• _Task requirements_: Answer with the exact lines of the following material from the one containing "安い (449, 1471)" through the one containing "お金 (438, 469)", both end lines included.

--- Material for the task ---

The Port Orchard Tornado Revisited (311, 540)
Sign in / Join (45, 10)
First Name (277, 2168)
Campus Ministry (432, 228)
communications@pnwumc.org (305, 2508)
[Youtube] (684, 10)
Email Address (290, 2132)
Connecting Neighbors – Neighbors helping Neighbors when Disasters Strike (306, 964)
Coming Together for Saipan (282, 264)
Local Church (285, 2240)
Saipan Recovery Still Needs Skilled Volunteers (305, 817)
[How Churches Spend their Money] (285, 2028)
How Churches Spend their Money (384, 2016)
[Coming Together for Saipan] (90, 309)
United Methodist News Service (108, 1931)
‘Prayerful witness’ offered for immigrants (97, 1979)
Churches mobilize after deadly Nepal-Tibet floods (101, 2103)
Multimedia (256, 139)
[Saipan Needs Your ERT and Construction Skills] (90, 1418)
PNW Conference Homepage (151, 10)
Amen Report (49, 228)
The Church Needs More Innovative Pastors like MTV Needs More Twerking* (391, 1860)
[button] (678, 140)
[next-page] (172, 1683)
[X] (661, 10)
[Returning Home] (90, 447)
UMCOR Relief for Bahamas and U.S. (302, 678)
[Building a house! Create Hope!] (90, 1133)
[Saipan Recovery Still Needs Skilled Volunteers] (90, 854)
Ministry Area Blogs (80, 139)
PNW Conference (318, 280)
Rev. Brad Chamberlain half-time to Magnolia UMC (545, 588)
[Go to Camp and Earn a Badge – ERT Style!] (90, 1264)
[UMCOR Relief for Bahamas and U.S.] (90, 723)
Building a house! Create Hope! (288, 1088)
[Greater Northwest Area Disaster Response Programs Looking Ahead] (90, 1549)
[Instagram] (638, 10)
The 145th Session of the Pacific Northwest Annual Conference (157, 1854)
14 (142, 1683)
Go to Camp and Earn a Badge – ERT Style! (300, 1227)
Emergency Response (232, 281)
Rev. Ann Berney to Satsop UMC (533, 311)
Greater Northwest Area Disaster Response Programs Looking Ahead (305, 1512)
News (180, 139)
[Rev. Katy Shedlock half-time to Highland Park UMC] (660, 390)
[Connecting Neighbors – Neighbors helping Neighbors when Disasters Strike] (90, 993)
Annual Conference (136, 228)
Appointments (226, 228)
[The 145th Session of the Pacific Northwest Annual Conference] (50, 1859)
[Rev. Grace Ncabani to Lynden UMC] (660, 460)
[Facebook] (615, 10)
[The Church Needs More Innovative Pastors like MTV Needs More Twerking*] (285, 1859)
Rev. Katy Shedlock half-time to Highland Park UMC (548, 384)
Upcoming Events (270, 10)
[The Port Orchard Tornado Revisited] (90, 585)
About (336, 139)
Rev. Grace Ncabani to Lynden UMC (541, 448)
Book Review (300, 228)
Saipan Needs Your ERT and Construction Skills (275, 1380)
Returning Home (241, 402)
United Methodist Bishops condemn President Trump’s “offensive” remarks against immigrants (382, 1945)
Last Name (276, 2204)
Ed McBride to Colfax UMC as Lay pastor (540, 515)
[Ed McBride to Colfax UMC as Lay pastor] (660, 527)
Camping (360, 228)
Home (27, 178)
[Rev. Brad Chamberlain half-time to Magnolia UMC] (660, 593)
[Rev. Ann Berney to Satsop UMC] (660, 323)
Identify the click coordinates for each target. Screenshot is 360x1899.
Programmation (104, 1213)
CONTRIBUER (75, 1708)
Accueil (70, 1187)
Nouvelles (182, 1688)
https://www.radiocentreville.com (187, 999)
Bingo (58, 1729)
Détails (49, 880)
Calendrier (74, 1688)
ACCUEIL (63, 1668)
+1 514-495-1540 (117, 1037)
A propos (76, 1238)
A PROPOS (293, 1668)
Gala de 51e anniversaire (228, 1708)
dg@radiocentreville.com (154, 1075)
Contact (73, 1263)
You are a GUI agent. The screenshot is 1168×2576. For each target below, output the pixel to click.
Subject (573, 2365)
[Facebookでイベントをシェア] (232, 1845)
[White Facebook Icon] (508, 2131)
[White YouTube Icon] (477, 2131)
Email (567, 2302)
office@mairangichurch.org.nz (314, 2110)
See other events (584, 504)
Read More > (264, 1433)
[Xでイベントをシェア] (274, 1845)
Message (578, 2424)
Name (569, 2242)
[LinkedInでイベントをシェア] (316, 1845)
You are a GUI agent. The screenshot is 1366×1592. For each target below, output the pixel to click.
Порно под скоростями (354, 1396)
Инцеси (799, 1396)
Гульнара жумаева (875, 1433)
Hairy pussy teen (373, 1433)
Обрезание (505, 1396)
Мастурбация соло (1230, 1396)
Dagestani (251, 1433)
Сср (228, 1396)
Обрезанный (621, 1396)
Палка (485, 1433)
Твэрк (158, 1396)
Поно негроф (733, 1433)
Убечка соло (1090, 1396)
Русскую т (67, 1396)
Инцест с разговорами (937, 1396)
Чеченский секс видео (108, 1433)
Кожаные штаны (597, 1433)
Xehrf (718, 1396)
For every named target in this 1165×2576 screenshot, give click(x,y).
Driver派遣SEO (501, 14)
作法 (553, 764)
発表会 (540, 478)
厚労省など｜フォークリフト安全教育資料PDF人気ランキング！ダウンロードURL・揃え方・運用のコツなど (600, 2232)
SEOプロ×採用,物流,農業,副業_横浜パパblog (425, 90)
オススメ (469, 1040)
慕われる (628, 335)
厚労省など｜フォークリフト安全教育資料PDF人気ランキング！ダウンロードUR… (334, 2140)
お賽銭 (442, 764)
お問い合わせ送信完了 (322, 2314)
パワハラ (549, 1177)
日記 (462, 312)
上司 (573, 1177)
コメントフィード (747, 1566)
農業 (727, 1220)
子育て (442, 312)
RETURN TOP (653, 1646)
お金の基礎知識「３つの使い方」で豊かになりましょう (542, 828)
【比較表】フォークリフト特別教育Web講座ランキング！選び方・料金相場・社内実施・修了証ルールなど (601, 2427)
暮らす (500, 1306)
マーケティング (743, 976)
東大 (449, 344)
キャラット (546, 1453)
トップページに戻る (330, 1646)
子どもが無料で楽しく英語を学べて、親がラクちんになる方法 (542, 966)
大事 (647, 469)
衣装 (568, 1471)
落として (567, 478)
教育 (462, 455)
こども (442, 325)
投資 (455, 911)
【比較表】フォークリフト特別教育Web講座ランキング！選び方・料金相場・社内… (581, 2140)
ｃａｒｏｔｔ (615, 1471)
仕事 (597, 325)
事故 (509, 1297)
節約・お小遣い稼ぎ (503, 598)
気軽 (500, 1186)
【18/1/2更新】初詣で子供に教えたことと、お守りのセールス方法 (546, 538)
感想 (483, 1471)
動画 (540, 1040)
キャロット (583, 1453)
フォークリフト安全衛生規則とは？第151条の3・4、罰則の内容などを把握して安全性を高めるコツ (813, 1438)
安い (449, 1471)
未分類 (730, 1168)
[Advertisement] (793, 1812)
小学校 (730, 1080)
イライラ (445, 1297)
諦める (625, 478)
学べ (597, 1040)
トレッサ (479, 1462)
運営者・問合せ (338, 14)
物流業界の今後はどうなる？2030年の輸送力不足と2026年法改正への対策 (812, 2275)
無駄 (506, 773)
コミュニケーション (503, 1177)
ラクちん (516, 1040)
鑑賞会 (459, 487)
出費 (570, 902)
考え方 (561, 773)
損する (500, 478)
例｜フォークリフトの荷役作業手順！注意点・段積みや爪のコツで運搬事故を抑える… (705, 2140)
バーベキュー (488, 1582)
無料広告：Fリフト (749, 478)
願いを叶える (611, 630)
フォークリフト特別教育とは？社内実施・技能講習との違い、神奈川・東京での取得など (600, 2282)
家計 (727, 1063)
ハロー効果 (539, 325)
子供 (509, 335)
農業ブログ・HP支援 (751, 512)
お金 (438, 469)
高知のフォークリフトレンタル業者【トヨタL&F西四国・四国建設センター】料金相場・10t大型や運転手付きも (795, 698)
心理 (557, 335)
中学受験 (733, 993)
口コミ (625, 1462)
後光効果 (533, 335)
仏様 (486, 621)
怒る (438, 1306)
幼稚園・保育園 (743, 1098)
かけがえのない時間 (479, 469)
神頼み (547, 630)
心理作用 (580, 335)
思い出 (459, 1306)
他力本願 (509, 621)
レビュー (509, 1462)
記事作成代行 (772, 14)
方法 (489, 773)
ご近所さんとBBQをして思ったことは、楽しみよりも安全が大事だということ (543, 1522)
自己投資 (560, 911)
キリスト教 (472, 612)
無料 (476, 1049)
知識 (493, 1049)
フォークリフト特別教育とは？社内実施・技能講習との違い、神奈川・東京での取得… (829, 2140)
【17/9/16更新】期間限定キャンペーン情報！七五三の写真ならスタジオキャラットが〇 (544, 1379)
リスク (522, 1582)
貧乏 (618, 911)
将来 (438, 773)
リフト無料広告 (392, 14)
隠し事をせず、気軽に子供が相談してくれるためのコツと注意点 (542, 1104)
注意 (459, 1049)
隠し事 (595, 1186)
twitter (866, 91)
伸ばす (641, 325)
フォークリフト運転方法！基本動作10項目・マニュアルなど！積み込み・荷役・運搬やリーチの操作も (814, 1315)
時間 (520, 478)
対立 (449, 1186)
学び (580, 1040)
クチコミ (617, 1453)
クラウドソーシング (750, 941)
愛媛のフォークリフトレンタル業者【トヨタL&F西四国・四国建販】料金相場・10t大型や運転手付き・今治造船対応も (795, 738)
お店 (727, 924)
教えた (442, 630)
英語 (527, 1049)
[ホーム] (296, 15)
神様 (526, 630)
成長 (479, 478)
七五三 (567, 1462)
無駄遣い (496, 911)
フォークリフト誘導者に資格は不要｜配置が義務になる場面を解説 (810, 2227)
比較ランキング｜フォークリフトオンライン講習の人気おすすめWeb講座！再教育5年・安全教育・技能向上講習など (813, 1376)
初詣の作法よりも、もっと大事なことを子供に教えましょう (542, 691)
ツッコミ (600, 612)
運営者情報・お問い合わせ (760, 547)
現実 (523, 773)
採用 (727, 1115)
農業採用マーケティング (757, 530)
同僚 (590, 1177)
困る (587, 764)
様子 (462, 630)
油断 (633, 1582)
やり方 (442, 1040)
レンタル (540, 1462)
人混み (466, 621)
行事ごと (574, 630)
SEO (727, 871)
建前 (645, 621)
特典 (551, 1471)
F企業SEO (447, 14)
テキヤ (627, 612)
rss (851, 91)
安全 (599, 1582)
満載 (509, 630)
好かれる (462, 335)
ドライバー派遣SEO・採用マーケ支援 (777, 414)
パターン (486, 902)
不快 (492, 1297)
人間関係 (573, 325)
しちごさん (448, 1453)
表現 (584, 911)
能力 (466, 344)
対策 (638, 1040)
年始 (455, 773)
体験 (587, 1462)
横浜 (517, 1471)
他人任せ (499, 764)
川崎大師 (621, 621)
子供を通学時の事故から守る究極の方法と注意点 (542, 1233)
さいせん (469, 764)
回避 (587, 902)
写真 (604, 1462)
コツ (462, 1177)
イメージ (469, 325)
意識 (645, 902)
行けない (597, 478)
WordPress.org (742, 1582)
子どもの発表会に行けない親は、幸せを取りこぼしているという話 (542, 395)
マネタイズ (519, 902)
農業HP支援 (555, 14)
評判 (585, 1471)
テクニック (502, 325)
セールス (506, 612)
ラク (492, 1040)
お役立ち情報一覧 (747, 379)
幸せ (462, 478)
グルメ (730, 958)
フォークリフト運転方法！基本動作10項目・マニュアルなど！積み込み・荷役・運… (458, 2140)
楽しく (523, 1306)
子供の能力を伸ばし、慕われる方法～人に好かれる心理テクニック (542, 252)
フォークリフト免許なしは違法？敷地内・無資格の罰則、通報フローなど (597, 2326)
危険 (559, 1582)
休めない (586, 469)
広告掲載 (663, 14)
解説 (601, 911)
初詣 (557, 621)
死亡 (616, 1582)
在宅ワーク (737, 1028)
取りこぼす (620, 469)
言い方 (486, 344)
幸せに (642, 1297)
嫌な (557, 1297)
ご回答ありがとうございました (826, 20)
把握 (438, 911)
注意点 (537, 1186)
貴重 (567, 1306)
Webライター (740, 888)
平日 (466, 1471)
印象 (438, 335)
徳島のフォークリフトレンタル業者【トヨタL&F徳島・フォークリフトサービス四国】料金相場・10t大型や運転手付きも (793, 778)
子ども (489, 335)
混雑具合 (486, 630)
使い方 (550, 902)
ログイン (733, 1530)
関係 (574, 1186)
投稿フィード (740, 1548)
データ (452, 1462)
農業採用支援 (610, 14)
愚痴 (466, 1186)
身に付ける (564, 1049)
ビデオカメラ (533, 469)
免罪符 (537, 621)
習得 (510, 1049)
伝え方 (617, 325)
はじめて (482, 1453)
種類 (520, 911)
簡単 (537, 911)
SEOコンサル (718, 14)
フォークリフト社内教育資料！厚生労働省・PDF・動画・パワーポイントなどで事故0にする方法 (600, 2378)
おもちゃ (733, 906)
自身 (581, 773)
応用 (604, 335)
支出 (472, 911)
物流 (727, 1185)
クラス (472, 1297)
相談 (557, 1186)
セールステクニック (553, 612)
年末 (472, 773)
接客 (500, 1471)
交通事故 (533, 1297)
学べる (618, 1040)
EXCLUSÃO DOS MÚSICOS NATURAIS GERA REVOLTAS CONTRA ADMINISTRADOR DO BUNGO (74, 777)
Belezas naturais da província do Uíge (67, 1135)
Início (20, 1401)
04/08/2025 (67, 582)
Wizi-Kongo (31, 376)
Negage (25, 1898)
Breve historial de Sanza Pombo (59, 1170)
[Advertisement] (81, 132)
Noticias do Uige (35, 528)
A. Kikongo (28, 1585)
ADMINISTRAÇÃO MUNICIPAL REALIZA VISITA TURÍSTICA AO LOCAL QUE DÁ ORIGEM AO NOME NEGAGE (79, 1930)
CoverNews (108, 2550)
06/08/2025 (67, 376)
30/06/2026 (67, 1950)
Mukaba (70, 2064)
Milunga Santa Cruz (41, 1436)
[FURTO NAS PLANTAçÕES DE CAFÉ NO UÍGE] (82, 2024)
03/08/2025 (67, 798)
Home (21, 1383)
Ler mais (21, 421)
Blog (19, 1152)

---

• _Final answer_:
安い (449, 1471)
未分類 (730, 1168)
[Advertisement] (793, 1812)
小学校 (730, 1080)
イライラ (445, 1297)
諦める (625, 478)
学べ (597, 1040)
トレッサ (479, 1462)
運営者・問合せ (338, 14)
物流業界の今後はどうなる？2030年の輸送力不足と2026年法改正への対策 (812, 2275)
無駄 (506, 773)
コミュニケーション (503, 1177)
ラクちん (516, 1040)
鑑賞会 (459, 487)
出費 (570, 902)
考え方 (561, 773)
損する (500, 478)
例｜フォークリフトの荷役作業手順！注意点・段積みや爪のコツで運搬事故を抑える… (705, 2140)
バーベキュー (488, 1582)
無料広告：Fリフト (749, 478)
願いを叶える (611, 630)
フォークリフト特別教育とは？社内実施・技能講習との違い、神奈川・東京での取得など (600, 2282)
家計 (727, 1063)
ハロー効果 (539, 325)
子供 (509, 335)
農業ブログ・HP支援 (751, 512)
お金 (438, 469)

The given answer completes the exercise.